Let’s start with Talus. From a financial position, he says, much of the $600,000 was spent on labour, structural engineering and fabrication costs. For instance, $40,000 alone went to welders who did the final assembly, and at the end of the day, only about 10 percent of the total went to the artists.
Mahon also addresses the site location, “Some people say that’s not a very important site, but public space is fraught with symbolism,” adding that the work has to be adjacent to the project which generated the funding (Percent for Art). The sculpture is intended as a “response to the river.”
Finally, some reflection is necessary.
“We need to give it time,” Mahon says. “In the art world, we need to give it 10 years.”
And at the end of that time? If the work is not accepted, then it may indeed be de-accessioned – removed from the collection and the public eye. “Lunchbreak” is safe. It has become an Edmonton icon (when I was photographing Mahon with the sculpture, top image, he invited a passing mother and her children to be in the picture and she declined, saying, “We’ve already had our picture taken with it”).
But “The Migrants,” by Lionel Thomas, was vilified when it was unveiled as part of the 1957 City Hall construction. The folded and bent abstract steel rods were intended to suggest geese, but it was ridiculed as “The Spaghetti Tree.” Today, however, it is accepted as another abstract sculpture and fills an alcove of the current City Hall. It has passed the test of time.
As for the “squandering of funds” that could be used for things like more police officers, Mahon takes exception to then-Police Chief Doug McNally’s contention that the approximately $150,000 earmarked for art in a new Jasper Place police station could “put two officers on the street for a year.”
The practical side of Mahon notes that that would only be for one year – but he says that he would also offer McNally a story.
“I’d say to Doug I think that the art actually has an impact on the city that helps you with your work as a policeman,” he says, citing the Danek Mozdzenski sculpture of Constable Ezio Faraone in the small, Grandin-area park that bears his name. The bronze sculpture, depicting Faraone helping a small child, inspired Mahon’s own daughters to see policemen as protectors and caregivers. “So, they’re very cooperative and they’re inclined to be that way,” he says.
He adds that the long-term impact of public cannot be measured, but he believes that such community sentiments contribute to a more enforceable city – if only to reduce vandalism – but more logically to promote community spirit and pride.
And as for funding the work of out-of-town artists, Mahon says that if public art is going to hold up, it needs to go further afield.
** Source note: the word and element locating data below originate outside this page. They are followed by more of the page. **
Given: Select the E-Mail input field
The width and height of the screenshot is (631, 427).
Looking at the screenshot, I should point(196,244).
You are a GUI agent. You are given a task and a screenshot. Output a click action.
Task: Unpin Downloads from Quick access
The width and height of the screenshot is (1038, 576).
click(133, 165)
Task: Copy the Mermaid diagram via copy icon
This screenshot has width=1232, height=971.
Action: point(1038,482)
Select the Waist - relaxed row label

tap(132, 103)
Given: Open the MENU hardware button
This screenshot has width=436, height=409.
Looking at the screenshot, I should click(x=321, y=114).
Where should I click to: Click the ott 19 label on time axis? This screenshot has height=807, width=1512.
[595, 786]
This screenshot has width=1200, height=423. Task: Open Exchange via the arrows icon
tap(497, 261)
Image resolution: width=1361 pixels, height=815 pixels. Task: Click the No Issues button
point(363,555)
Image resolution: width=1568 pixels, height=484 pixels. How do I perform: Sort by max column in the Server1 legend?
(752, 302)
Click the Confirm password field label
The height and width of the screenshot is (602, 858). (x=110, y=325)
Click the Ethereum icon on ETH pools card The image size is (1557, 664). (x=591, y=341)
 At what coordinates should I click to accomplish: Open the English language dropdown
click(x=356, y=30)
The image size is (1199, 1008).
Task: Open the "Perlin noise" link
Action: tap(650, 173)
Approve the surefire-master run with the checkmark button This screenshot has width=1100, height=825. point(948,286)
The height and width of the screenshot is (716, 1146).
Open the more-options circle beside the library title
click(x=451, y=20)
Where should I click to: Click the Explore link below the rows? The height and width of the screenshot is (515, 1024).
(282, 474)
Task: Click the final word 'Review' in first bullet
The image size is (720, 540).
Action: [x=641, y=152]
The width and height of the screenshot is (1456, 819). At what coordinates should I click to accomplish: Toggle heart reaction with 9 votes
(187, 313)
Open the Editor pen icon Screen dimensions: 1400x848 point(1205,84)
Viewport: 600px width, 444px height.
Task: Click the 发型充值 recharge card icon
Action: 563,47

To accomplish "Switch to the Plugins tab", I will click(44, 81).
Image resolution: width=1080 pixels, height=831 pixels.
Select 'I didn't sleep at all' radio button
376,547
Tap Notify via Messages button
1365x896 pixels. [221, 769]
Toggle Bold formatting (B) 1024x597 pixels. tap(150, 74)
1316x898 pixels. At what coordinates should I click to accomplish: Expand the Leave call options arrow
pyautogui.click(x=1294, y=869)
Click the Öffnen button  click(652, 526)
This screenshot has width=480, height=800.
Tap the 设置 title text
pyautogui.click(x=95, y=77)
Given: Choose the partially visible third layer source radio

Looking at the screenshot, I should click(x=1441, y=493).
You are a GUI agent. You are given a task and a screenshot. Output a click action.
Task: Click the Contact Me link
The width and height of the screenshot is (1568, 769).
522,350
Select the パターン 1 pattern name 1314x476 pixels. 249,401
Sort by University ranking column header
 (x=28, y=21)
He dismisses the notion of “world class art,” saying that it can’t be defined. But Edmonton’s efforts are attracting more and more attention, both nationally and internationally. The implication is that if Edmonton’s public art program is not a local, make-work project, and if the city is to produce quality artists, it has to allow them to compete on a larger scale. Interestingly, Calgary’s public art budget is triple that of Edmonton’s.
If you’re still skeptical about the value of public art, here’s a trivia question for you: what’s the most widely known Canadian public art piece? The answer is probably in your wallet.
Pull out a twenty dollar bill – a work of art in itself, depicting the famous Bill Reid sculptures “Raven and the First Men” and “Spirit of Haida Gwaii” – and notice the inscription on the left side, a quote by French-Canadian author Gabrielle Roy: “Could we ever know each other in the slightest without the arts?”